Trabalho e vida social de Pelotas são marcados pela tradição doceira que é resgatada todos os dias pela instituição     

Por Isabella Barcellos     

        Museu foi criado em parceria do Instituto de Ciências Humanas com Bacharelado em Museologia da UFPel em 2011            Fotos: Divulgação

 

Em meio à agitação cotidiana, entre as idas e vindas nos centros urbanos, é fácil esquecer-se do cenário marcado pela história. A Praça Coronel Pedro Osório, ponto central de Pelotas, é cercada por casarões históricos herdados do século XIX. E um deles é o ponto central de várias reportagens que o site Arte no Sul publicará a partir de agora sobre as tradições doceiras de Pelotas. O Museu do Doce é sediado no casarão número 8, a “Casa do Conselheiro”, construída para servir de lar para a família de Francisco Antunes Maciel, e, hoje, restaurada, serve de abrigo para um acervo rico da história pelotense. Na Rua Félix da Cunha, ao redor da praça principal e ocupando uma das esquinas, encontram-se as instalações do Museu do Doce.

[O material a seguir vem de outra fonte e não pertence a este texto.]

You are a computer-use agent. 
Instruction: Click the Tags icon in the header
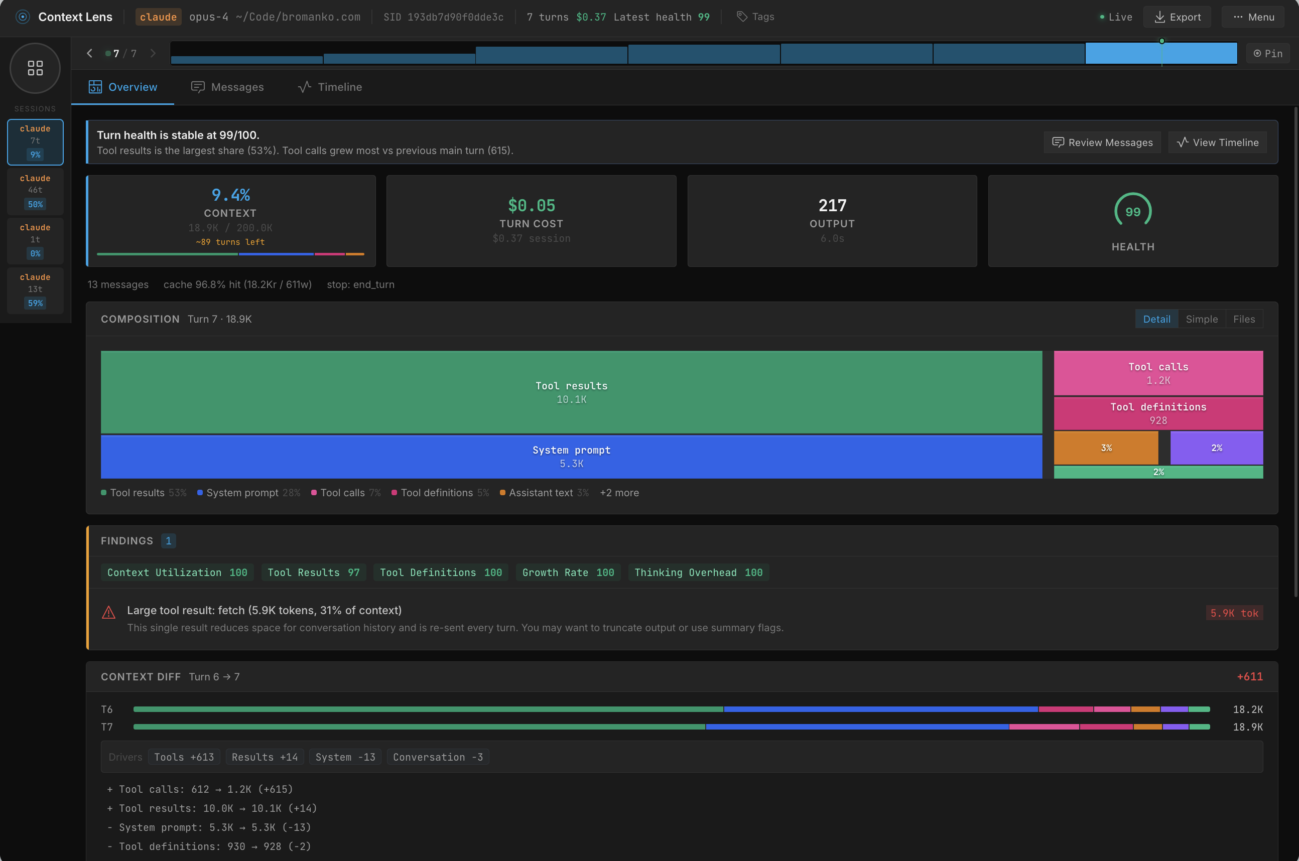point(741,16)
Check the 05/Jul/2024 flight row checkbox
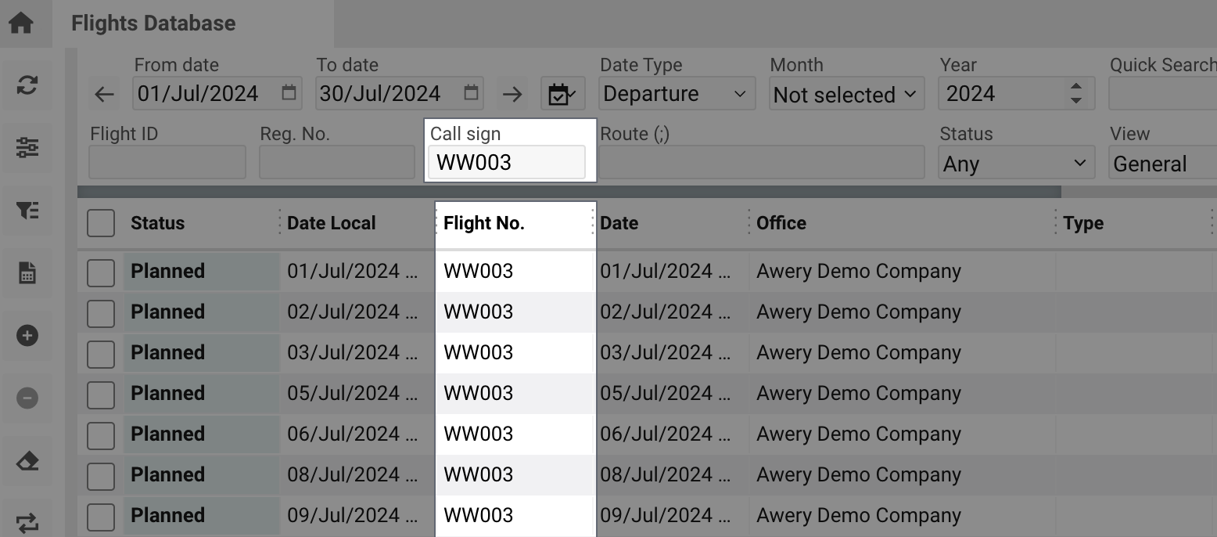 (x=101, y=394)
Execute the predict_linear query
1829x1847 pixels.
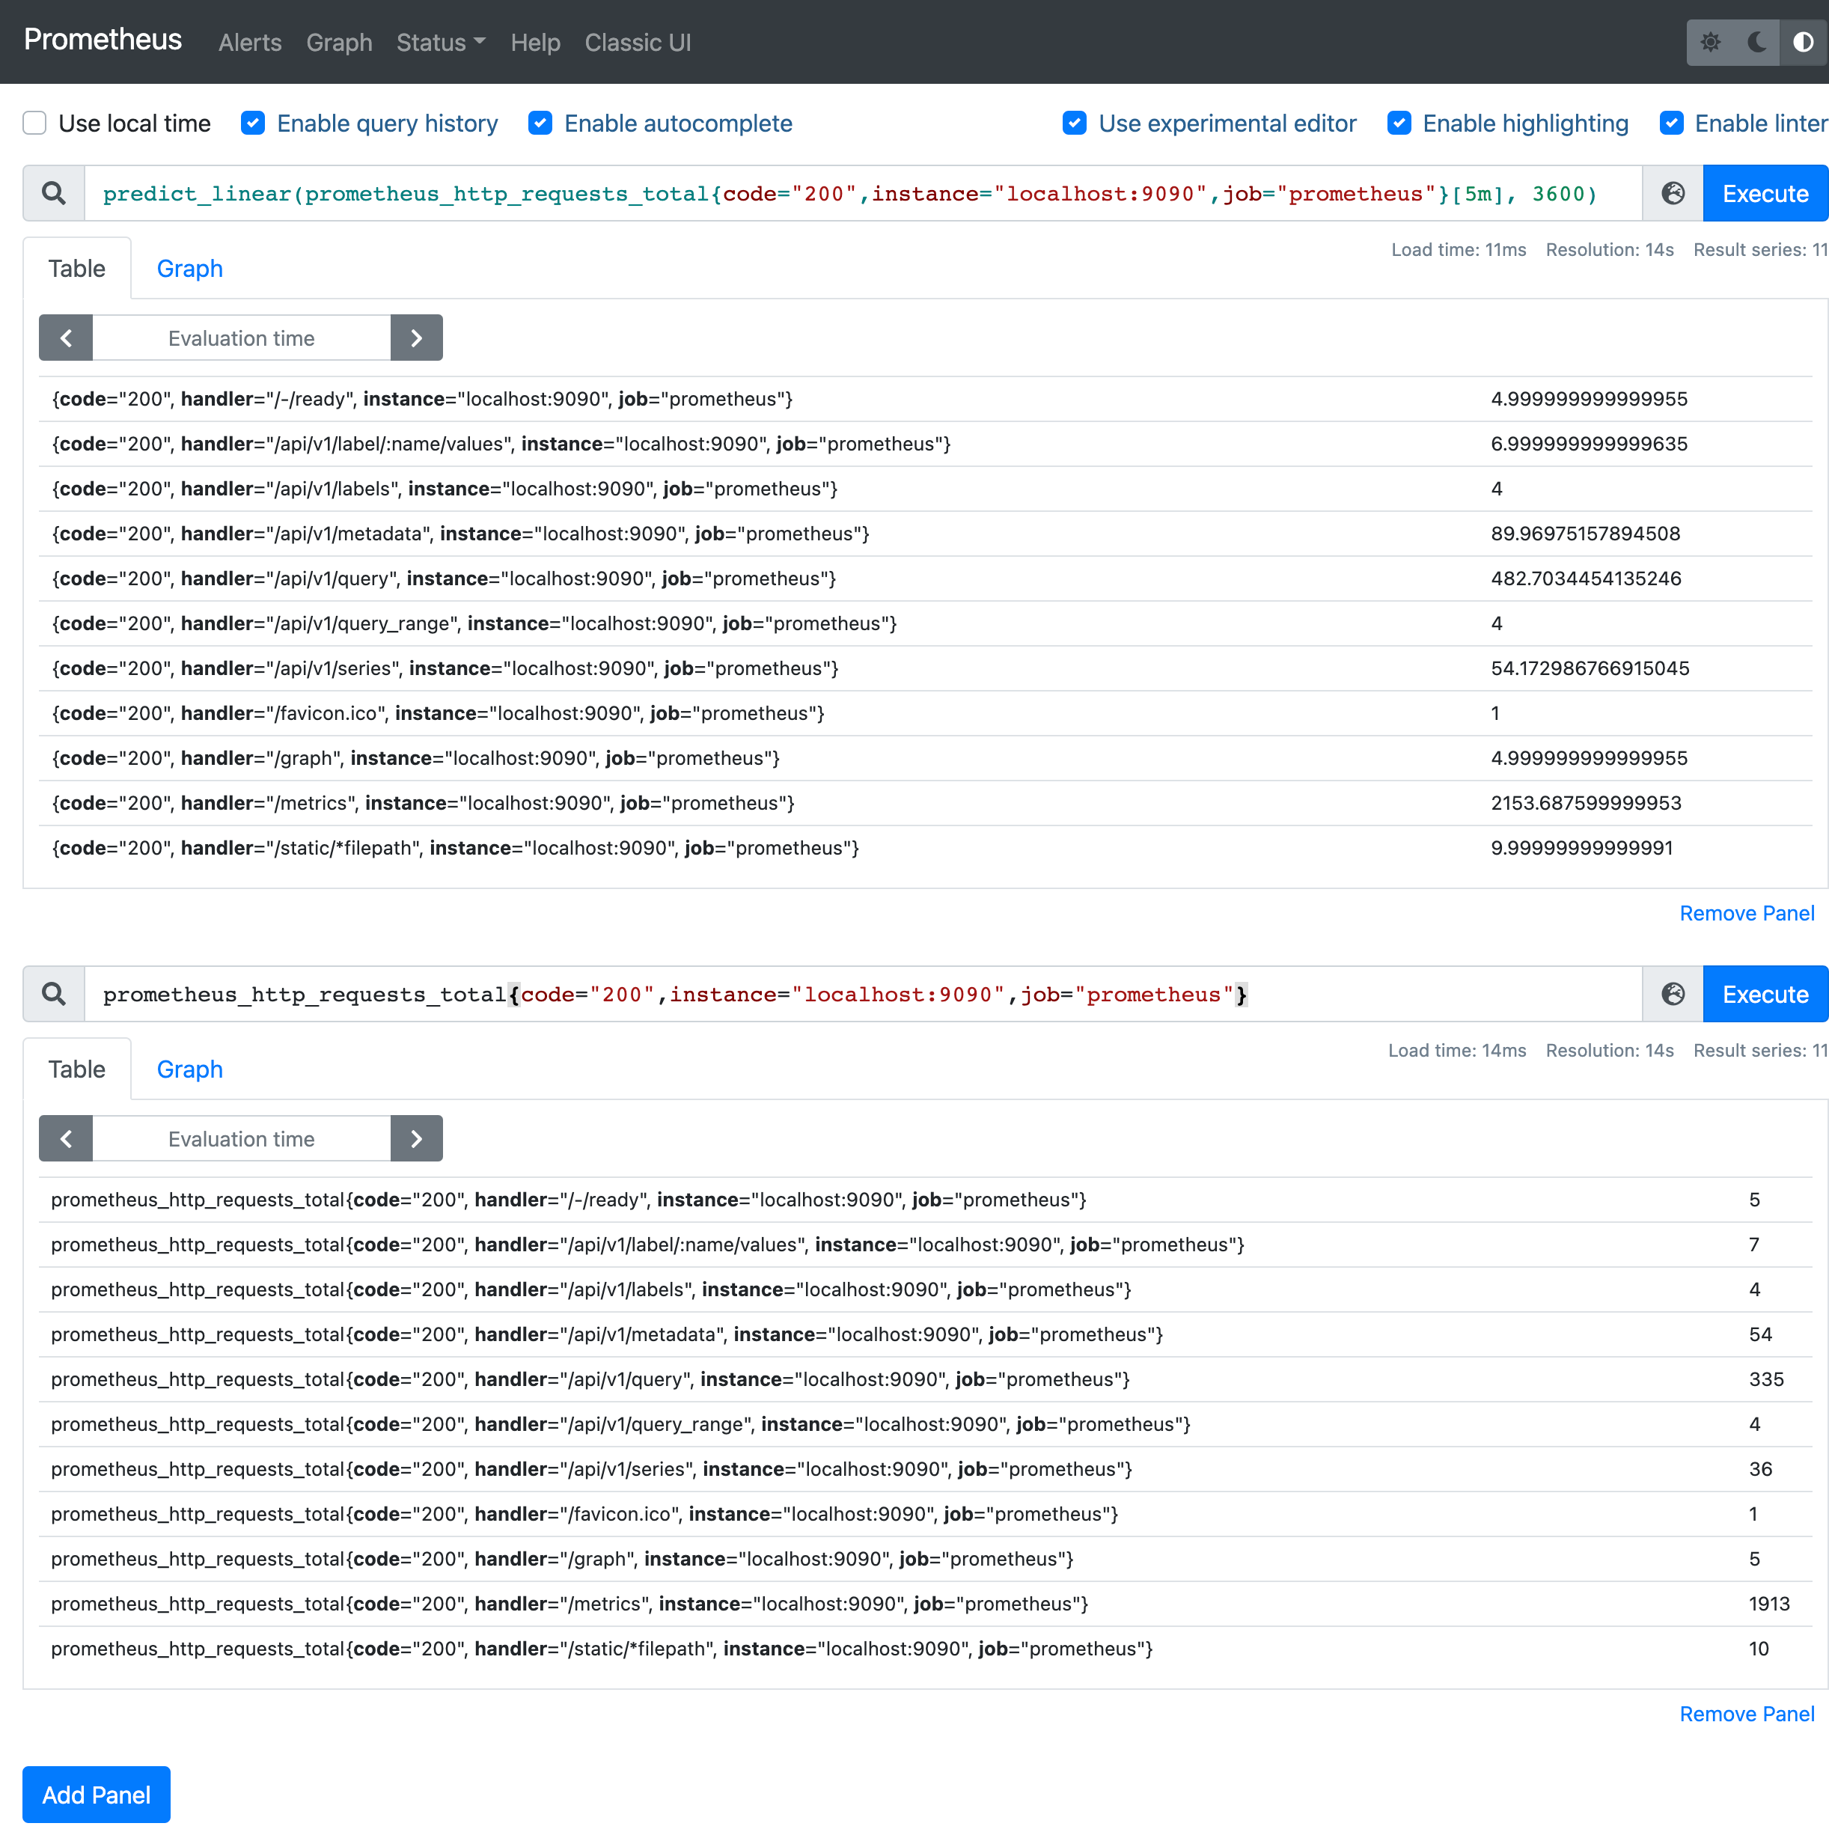[1764, 193]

O Museu foi criado no ano de 2011, em parceria com o Instituto de Ciências Humanas e o Bacharelado em Museologia, ambos parte da Universidade Federal de Pelotas (UFPel). Seu acervo é composto por uma série de objetos que têm origem nas tradições doceiras de Pelotas e a região da antiga Pelotas, que estava integrada a outras cidades hoje emancipadas, ou seja, Arroio do Padre, Capão do Leão, Morro Redondo e Turuçu. A instituição reúne peças que se relacionam direta ou indiretamente com essas tradições.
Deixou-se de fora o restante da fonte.